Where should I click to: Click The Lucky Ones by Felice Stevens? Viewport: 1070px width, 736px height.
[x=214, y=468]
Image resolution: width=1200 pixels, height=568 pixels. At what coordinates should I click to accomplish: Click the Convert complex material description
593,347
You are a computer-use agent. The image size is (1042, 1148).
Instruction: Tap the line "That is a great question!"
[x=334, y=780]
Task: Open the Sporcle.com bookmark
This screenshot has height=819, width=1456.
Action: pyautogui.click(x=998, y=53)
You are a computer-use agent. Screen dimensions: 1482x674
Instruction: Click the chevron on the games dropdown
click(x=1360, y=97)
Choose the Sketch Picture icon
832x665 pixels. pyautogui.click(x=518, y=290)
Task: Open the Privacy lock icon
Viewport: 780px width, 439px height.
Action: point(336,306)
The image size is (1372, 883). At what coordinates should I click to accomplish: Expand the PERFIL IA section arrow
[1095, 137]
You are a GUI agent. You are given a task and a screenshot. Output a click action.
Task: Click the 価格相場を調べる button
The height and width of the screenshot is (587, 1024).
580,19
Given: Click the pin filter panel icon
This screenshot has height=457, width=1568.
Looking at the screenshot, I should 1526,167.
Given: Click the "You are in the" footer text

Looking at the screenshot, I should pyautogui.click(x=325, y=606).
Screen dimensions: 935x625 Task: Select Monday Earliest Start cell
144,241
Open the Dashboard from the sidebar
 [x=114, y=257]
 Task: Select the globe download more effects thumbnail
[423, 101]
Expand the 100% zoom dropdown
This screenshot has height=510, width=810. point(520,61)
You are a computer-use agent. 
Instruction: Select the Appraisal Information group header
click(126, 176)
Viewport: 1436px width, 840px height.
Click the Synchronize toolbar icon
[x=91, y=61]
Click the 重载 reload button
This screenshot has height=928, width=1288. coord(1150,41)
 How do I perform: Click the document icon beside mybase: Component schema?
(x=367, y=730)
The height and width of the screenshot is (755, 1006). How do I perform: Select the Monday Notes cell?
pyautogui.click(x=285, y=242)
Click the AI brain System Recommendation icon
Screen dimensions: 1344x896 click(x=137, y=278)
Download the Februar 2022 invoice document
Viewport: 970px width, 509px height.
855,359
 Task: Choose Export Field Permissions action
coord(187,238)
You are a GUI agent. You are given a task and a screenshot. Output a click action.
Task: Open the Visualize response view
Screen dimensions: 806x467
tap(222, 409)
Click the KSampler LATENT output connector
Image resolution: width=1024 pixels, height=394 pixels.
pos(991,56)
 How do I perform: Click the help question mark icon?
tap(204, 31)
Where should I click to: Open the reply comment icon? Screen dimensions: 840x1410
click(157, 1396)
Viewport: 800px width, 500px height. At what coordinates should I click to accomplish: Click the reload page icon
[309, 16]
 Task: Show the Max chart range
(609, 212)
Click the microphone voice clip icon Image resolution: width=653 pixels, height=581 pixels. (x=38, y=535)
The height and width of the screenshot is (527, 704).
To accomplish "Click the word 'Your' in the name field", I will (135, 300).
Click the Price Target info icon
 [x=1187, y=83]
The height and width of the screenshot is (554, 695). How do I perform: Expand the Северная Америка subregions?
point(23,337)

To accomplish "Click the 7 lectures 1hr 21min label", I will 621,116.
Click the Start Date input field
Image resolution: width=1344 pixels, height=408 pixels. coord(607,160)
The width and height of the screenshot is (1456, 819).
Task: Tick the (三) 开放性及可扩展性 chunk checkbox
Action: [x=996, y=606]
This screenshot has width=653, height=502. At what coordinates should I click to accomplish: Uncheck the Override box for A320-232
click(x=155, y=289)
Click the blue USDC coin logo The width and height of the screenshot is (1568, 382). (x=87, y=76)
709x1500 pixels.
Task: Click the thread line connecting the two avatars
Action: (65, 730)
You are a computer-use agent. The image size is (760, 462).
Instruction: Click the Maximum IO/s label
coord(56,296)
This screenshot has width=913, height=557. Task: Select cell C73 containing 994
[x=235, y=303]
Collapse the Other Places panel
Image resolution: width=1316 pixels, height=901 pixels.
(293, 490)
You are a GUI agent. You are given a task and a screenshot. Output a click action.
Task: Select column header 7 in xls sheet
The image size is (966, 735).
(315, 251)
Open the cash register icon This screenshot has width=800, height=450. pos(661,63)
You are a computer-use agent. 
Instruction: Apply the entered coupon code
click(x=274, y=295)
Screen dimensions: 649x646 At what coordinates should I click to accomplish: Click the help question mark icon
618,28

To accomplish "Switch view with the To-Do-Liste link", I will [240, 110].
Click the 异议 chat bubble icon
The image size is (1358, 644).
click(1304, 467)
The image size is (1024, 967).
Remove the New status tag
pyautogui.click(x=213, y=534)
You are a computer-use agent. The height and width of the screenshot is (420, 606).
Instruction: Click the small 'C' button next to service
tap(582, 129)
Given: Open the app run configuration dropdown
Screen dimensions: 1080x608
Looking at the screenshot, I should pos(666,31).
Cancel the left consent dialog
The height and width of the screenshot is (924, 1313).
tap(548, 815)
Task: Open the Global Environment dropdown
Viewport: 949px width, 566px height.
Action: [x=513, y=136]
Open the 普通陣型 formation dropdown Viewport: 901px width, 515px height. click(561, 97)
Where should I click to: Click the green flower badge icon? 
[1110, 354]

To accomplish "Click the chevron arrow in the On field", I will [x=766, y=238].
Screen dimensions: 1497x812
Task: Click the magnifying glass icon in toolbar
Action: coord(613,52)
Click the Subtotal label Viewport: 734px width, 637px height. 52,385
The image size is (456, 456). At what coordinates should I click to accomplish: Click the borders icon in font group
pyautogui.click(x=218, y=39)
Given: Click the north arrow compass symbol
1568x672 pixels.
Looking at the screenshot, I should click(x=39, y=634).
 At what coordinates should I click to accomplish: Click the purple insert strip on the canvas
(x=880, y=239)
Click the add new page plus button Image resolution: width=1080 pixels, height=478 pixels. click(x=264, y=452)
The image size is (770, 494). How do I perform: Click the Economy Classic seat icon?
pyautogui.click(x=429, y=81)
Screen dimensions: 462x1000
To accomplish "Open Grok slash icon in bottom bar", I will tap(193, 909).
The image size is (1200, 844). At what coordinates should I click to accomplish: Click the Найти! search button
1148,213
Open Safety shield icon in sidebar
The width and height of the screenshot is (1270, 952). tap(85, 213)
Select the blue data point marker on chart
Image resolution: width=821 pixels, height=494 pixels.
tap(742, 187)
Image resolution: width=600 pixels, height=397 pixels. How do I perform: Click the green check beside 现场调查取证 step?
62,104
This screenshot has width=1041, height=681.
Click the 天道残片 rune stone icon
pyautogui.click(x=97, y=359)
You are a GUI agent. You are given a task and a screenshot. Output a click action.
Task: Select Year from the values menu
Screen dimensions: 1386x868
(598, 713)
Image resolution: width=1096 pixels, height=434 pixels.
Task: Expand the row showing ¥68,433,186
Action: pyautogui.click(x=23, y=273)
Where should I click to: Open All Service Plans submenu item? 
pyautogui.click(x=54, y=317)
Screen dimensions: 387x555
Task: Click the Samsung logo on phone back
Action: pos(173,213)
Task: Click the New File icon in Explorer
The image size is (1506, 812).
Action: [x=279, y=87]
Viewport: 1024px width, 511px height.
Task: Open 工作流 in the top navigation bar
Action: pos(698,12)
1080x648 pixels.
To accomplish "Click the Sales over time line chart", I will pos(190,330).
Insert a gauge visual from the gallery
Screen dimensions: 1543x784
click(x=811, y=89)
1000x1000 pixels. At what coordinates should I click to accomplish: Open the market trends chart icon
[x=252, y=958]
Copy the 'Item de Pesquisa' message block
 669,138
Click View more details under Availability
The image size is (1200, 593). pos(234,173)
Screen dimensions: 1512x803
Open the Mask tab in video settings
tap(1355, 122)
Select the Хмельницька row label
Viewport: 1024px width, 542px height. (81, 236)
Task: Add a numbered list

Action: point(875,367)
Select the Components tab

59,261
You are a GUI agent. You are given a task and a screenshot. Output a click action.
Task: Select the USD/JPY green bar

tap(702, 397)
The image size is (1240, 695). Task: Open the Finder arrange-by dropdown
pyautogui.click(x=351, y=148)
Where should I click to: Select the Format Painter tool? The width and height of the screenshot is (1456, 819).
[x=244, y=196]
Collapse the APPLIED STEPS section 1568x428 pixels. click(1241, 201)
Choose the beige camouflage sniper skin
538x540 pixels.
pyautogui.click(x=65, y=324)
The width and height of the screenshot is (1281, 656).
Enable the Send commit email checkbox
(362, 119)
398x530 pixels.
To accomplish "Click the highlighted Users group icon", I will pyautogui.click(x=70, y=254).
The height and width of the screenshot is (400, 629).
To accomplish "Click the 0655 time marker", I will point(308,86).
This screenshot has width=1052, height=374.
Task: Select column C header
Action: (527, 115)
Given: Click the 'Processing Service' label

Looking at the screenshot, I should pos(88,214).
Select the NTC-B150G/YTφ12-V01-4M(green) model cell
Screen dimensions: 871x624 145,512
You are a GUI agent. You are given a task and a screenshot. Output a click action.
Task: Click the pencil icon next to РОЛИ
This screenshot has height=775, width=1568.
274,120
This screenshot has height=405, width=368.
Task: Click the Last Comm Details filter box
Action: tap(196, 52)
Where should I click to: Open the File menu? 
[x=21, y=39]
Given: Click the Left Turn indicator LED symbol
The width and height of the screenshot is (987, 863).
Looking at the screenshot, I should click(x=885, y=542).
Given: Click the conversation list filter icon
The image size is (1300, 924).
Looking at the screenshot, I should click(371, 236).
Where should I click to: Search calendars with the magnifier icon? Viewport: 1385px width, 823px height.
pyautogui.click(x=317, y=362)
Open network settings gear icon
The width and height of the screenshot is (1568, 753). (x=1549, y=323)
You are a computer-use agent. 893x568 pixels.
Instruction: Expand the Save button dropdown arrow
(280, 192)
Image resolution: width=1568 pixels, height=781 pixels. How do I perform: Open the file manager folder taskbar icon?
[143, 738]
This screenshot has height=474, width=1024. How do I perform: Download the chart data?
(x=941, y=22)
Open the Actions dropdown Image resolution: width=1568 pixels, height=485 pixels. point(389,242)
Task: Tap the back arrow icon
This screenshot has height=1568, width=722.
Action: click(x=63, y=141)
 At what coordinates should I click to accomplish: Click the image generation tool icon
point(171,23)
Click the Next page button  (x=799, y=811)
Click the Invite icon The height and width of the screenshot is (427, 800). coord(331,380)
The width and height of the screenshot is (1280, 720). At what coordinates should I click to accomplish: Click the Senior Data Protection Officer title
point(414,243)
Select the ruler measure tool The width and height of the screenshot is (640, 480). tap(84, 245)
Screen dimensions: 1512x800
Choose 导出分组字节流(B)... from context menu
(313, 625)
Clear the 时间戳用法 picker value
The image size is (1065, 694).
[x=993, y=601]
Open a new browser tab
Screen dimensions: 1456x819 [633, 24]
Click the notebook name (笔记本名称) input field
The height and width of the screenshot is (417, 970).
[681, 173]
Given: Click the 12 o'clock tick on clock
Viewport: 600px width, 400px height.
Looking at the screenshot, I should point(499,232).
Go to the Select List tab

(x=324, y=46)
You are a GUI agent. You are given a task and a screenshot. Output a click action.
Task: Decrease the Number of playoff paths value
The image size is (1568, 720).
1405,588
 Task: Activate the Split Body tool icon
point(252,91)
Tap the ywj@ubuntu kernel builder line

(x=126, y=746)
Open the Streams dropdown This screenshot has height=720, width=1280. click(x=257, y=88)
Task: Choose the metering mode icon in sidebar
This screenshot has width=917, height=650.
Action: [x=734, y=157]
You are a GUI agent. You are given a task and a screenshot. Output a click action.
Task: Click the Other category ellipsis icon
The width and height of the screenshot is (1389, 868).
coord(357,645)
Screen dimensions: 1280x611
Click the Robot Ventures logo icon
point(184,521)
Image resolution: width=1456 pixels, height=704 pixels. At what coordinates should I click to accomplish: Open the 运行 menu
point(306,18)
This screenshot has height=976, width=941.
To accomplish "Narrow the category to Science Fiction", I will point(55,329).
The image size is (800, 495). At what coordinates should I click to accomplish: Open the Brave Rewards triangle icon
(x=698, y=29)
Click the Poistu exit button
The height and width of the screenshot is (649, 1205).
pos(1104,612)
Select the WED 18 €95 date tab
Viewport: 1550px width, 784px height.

**Aim**
Render the data as a JSON list of strings, one string per line, skipping blank lines: begin at the line that contains "This screenshot has width=653, height=502." and stop after the line that contains "Action: (65, 730)".

**Answer in full**
[
  "This screenshot has width=653, height=502. At what coordinates should I click to accomplish: Uncheck the Override box for A320-232",
  "click(x=155, y=289)",
  "Click the blue USDC coin logo The width and height of the screenshot is (1568, 382). (x=87, y=76)",
  "709x1500 pixels.",
  "Task: Click the thread line connecting the two avatars",
  "Action: (65, 730)"
]